A federal judge has decided to let the Department of Energy and a contractor argue in court about whether the agency was allowed to claw back some $20 million in fees on a long-overdue, over-budget plutonium disposal plant in South Carolina.
That is according to an April 27 order by U.S. Court of Federal Claims Judge Thomas Wheeler, declaring he would hear oral arguments May 17 about a series of motions for summary judgment filed by the Department of Energy and its contractor, CB&I AREVA MOX Services, since January.
The $20 million is only about a tenth of the total damages CB&I AREVA MOX Services is seeking in the Court of Federal Claims as part of a 2016 lawsuit that alleges DOE’s National Nuclear Security Administration is responsible for putting the Mixed Oxide Fuel Fabrication Facility (MFFF) behind schedule.
The plant, under construction at the agency’s Savannah River Site in Aiken, S.C., is designed to turn 34 metric tons of weapon-usable plutonium into commercial reactor fuel under an arms-control pact with Russia that was negotiated over a decade and finalized in 2010.
MOX Services claims DOE was not allowed to reclaim the $20 million fee award until the facility was built. The Energy Department claims it was allowed to take back the fees whether the MFFF is finished or not, since its contract with MOX Services says the fee can be calculated at the end of a contract option period that expired in 2016. DOE clawed back the fee shortly after the option period ended.
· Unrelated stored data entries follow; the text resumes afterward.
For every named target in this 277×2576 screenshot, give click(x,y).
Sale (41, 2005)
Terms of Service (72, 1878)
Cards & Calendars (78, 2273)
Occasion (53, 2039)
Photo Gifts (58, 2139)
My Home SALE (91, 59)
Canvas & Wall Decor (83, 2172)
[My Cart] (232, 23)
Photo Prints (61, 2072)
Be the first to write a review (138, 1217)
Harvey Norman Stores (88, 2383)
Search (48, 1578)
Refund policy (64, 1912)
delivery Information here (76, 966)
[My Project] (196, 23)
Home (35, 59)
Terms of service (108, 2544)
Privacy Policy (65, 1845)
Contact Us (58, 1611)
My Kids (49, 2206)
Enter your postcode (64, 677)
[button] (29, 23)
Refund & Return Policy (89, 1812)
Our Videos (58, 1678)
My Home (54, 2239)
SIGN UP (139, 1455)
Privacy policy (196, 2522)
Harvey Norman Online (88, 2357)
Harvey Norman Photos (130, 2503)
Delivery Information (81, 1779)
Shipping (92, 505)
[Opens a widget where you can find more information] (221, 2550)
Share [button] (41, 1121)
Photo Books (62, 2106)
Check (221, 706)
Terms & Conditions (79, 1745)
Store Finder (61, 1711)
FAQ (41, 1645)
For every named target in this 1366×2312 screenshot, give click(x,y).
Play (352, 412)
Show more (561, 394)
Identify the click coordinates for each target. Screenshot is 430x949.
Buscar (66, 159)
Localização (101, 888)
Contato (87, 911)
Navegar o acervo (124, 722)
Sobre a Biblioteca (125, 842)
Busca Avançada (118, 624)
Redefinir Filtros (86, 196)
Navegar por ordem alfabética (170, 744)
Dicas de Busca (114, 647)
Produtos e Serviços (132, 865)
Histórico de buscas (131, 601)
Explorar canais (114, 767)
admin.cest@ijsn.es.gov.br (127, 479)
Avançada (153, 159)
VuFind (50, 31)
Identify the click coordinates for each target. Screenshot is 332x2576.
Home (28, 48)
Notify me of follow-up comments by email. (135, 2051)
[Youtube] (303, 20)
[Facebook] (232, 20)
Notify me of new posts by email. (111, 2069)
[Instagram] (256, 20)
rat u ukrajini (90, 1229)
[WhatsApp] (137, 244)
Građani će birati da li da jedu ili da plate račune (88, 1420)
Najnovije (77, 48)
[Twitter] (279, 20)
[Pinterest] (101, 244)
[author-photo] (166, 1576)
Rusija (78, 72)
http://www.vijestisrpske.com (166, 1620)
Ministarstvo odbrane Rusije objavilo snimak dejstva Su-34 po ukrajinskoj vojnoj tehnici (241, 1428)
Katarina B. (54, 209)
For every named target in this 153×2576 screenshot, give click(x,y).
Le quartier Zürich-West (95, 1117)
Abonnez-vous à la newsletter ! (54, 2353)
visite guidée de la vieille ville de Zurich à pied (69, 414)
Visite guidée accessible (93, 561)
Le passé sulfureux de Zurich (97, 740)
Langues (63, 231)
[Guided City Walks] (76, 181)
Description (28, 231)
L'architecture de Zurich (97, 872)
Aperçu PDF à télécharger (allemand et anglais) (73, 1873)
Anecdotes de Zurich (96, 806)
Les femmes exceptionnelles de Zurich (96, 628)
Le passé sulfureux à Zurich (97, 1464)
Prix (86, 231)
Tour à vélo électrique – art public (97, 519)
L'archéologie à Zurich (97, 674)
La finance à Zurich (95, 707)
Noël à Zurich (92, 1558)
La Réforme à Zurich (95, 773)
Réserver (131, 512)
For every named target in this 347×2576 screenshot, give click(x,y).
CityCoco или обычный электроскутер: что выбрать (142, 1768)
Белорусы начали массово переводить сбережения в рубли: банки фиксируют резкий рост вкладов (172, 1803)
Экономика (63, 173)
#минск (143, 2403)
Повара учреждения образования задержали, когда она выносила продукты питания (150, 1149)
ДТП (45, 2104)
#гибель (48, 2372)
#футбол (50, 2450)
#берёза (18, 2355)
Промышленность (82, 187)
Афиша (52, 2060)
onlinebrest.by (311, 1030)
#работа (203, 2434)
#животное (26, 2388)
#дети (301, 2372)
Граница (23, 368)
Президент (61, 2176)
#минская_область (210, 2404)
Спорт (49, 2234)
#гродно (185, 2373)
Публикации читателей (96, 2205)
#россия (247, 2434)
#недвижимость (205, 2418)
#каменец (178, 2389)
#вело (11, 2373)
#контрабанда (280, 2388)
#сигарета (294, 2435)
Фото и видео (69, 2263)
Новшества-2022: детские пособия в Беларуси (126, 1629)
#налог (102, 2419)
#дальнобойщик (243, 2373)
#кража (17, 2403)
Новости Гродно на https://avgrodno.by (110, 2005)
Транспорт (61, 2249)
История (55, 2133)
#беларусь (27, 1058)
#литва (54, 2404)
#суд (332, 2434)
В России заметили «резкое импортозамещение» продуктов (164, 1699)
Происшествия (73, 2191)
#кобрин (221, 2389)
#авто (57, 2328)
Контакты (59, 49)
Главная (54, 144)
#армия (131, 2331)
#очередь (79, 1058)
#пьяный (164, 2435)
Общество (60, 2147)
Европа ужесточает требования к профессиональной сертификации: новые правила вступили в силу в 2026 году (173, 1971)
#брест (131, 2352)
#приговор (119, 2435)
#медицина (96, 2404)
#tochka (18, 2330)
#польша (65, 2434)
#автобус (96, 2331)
Even after Wheeler rules on the oral arguments, DOE and its contractor would still have to argue the rest of their case. In total, MOX Services is seeking about $200 million fees and damages.
The Energy Department claims the MFFF is too expensive and now wants to get rid of the material using a process dubbed dilute and dispose: chemically weakening the plutonium at Savannah River, mixing it with concrete-like grout, and burying the resulting mixture deep underground at DOE’s Waste Isolation Pilot Plant near Carlsbad, N.M. The agency has sought to cancel the project for three years, but Congress has yet to go along with the request.